Immunomodulation

What is Immunomodulation?

Immunomodulation is the process of treating a disease by manipulating the immune response by enhancing or reducing it. Treatments that modulate the immune response, known as immunotherapies, therefore fall under two categories: those that activate the immune response and those that suppress the immune response. In the context of regenerative cellular therapies, immunotherapies are generally used to reduce the effect of the immune system on the transplanted cells, thus preventing their rejection.

Common Immunosuppressive Drugs

The most widely used type of immunosuppressant drugs are glucocorticoids or ‘steroids’. These are used for inflammatory, allergic, and autoimmune disorders. Glucocorticoids act by suppressing the function of lymphocytes and other immune cells. Various other classes of drugs are also used and generally work by inhibiting the adaptive immune system. Immunosuppressant drugs are generally very effective in preventing the rejection of transplanted organs. Their disadvantage, however, is that they work non-specifically and in addition to reducing the immune response to the foreign cells or organ, they also suppress the immune system as a whole.
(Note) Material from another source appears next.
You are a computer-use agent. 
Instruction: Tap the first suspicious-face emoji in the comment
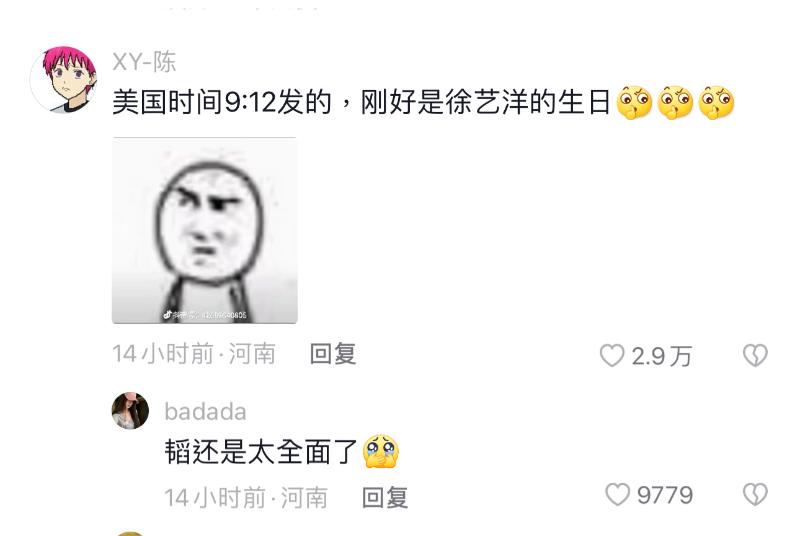[x=634, y=103]
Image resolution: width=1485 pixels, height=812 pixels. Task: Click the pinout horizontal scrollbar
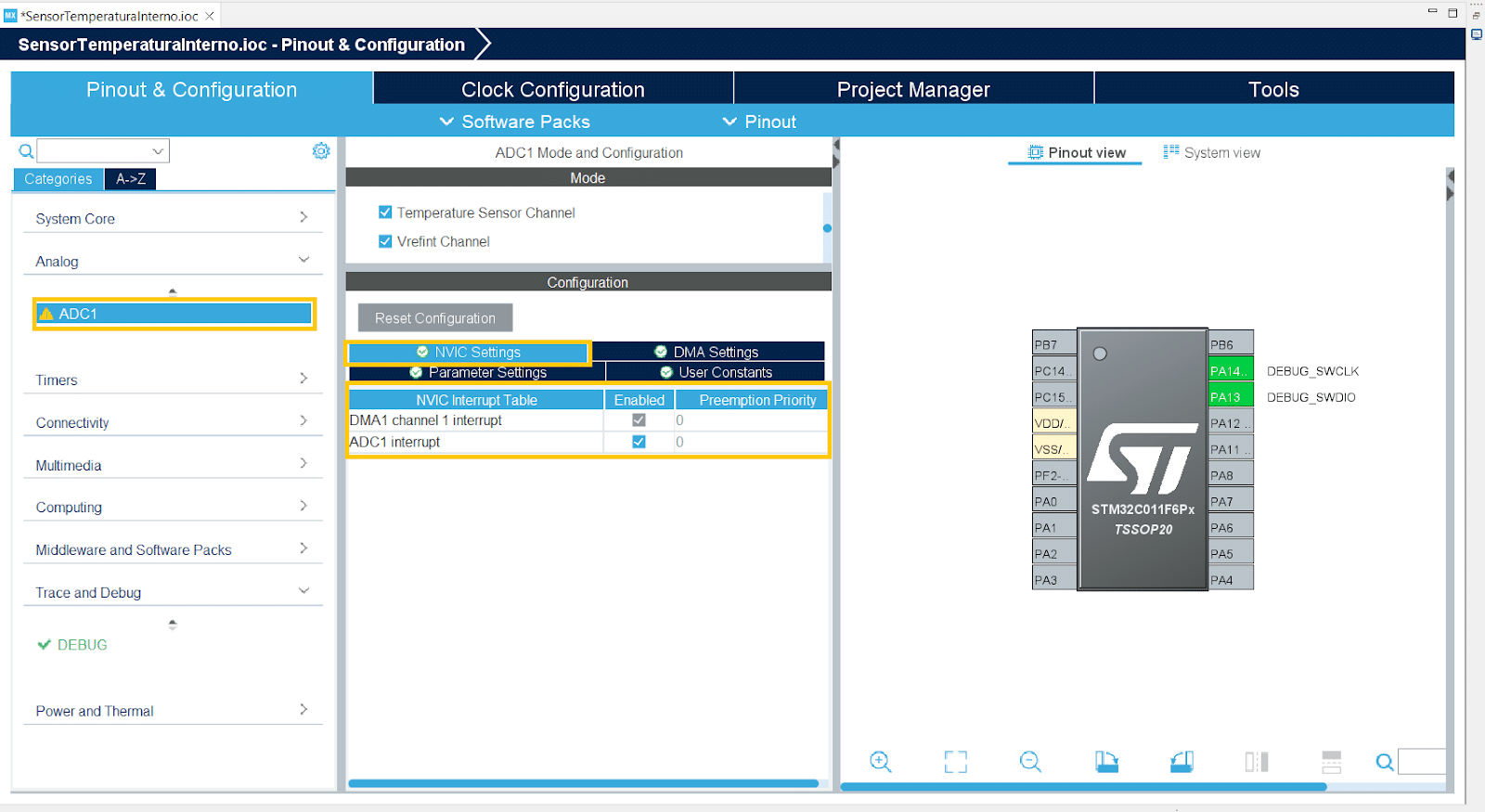[1082, 787]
The patients are therefore more susceptible to infections and other complications.

Future Personalised Immunomodulatory Therapies

The aim of personalised immunomodulatory therapies is to prevent the rejection of foreign cells in the body specifically and without reducing the ability of the immune system to fight infections generally. This means that the immune system will be prevented from attacking the transplanted cells but will otherwise function normally. There are various approaches to achieve this, two of which are summarised below:

Regulatory T cells

Regulatory T cells present a way for the body’s immune system be tolerant against molecules that are self-derived but could potentially be recognised as something foreign. They are a certain subset of T cells that can be thought of as a secondary safety point against the development of autoimmune disorders. Regulatory T cells will recognise self-cells and will interact with the T cells responsible for killing foreign cells to prevent them from destroying self-cells. Regulatory T cells can therefore, in theory, be used as an immunosuppressant therapy. The idea is that regulatory T could be enriched and grown in the lab and re-infused in the recipient. The hope is that the regulatory T cells will interact with the host T cells and stop them from attacking the donor cells or organs. This therapeutic method would be more specific to the organ as well as the patient.
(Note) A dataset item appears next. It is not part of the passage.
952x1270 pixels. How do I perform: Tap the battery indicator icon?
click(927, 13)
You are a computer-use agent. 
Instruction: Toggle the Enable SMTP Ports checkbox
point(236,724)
Myeloid Derived Suppressor Cells

Myeloid Derived Suppressor Cells are another promising personalized immunosuppressive therapy that can be used in the context of transplantation of regenerative cellular therapies. These cells are derived from the immature cells which typically travel to sites of infection and develop into the immune cells capable of destroying an invading organism. They, however, represent a separate population of cells that have shown to develop after an infection lasts for longer than usual and have been shown to have immunosuppressive effects.  Similarly to regulatory T cells, they act on T cells and prevent them from doing their job. The approach to this cellular therapy involves isolating these cells, selecting and growing those that act on the appropriate population of T cells. These suppressor cells can subsequently by infused into the recipient with the aim of hindering the attack on the transplanted foreign cells.